E continuando seu discurso, respirou fundo e calmamente com palavras
sóbrias continuou...
- Na visão da sociedade a minha
falta de comunicação com este mundo é uma deficiência, a solução está tão perto
de ser descoberto pela ciência, porém em vez de fabricar remédios para curar o
tédio e outras doenças, preferem inventar armas atômicas, mísseis teleguiados,
armas químicas e de hidrogênio, usam seu gênio fabricando bombas. Os homens de
nosso planeta dão à impressão que já não tem mais crença, mas, por mais que cresçam, perante Deus qualquer
gigante tomba.
- Suas palavras tocaram-me profundamente. Aquele jovem de mundo distante
estava ali me evangelizando. A coerência de suas palavras fazia com que o
admirasse ainda mais. Lino sentou-se com movimento suave e disse:
- Amigo, o nosso mundo é um espelho que reflete a realidade. Quem forma vinha
colhe uva e quem planta chuva colhe tempestade. Tudo o que não presta neste
mundo morre por si mesmo. Quando eu voltar terei informações suficientes para
conduzir os homens a mudarem seus
comportamentos objetivando-os a mudar
para um mundo melhor.
Sentado em sua cadeira de balanço,
Lino foi encostando, olhando em meus olhos agradeceu-me pela tarde maravilhosa.

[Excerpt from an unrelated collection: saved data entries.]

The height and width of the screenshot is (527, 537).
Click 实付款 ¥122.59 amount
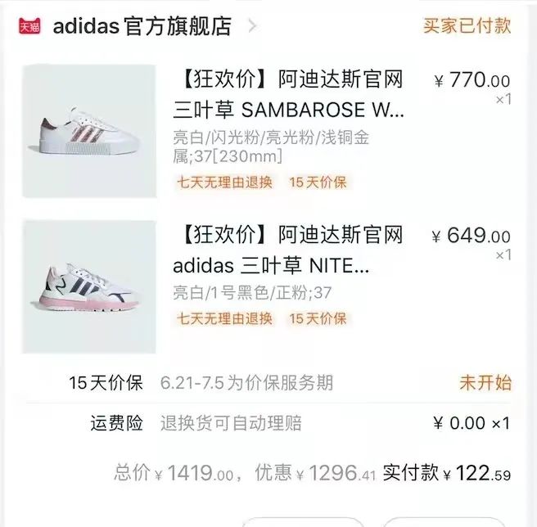447,473
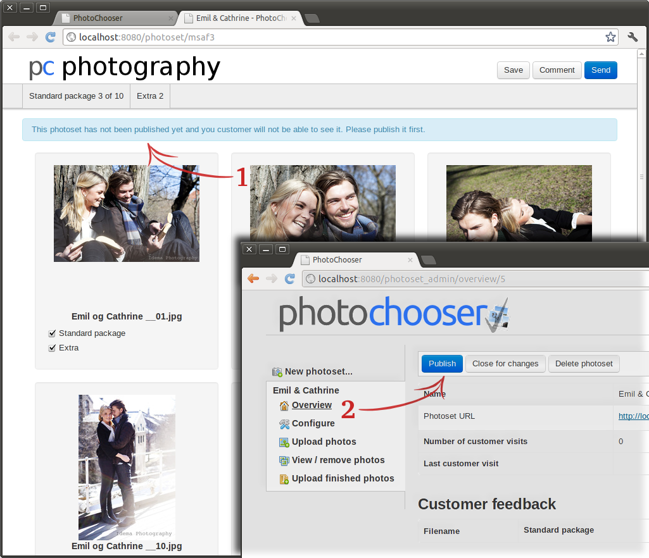Click the Overview house icon
The image size is (649, 558).
click(284, 406)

- Num futuro breve teremos a oportunidade de nos comunicarmos outra vez.
Fechou os olhos e no seu habitual vai e vem sincronizado deu início a seu
murmúrio:
- “ Huuuuuuuuuuuuuuuuu,hummmmmmmmmmmm,
hummmmmmmmmmmmm”
Lino lentamente foi se desligando de nosso mundo, retornando a sua condição
anterior. Levantei-me desesperadamente e tentei comunicar-me mas foi em vão. Lino estava
novamente em seu mundo particular. Naquela tarde fui agraciado por Deus que permitiu
que por alguns instantes eu tivesse com ele. Teria sido um sonho? A certeza da
realidade me convencia.
A partir de então passei a ver o
mundo de forma diferente. Todas as tardes sentava-me com ele e ficávamos horas
juntos, embora não mais tivesse tido a oportunidade de participar de seu mundo
particular.
Na manhã de 21 de setembro acordei ansioso. Era o dia do aniversário de Lino,
completava 14 anos. Caminhei até minha janela e vi a dona Lídia conduzindo-o até sua cadeira de balanço. Ele estava
diferente, muito elegante. Trajava um terno escuro, camisa branca e gravata
vermelha. Seria um dia especial. Lino estava como nunca o havia visto antes. Concentrado,
não tirava os olhos do céu.
Um clarão surgiu no horizonte. Meus olhos ofuscaram. Corri para abrir a
porta e sai. Vi Lino se levantando e andando em direção àquela luz. Sua avó
rezando o abençoava.
Lino caminhou alguns passos, virou-se em minha direção e abriu um sorriso.
Ergueu sua mão direita e acenou. Entrei em desespero e comecei a correr para
tentar impedi-lo de partir. Ele, com voz firme disse:
- Fique tranquilo amigo, eu voltarei.
Meu corpo ficou paralisado, como se estivesse preso num campo de força, não
consegui me mover. Naquele momento convenci-me que naquele dia vivi alguns minutos em seu mundo. Lino lentamente foi sendo envolvido pela luz
até desaparecer completamente.
Pude ficar muito próximo daquele objeto. Era uma nave, na verdade, um disco
voador, dourado com janelas escuras e luzes brilhantes que piscavam sem parar,
exatamente como ele havia descrito. A nave levantou voou e na velocidade da luz
rasgou o céu, em fração de segundos
desapareceu. Comecei a chorar. Fiquei desorientado, neste momento senti uma mão
em meus ombros acariciando-me, era a doce vovó Lídia dizendo-me:
- Meu filho, fique tranquilo, o caminho de rumos incertos do meu menino chegou
ao fim. Quando Lino retornar será um homem feito, como tantos outros que retornaram.
Ele voltara com a missão de melhorar nosso planeta.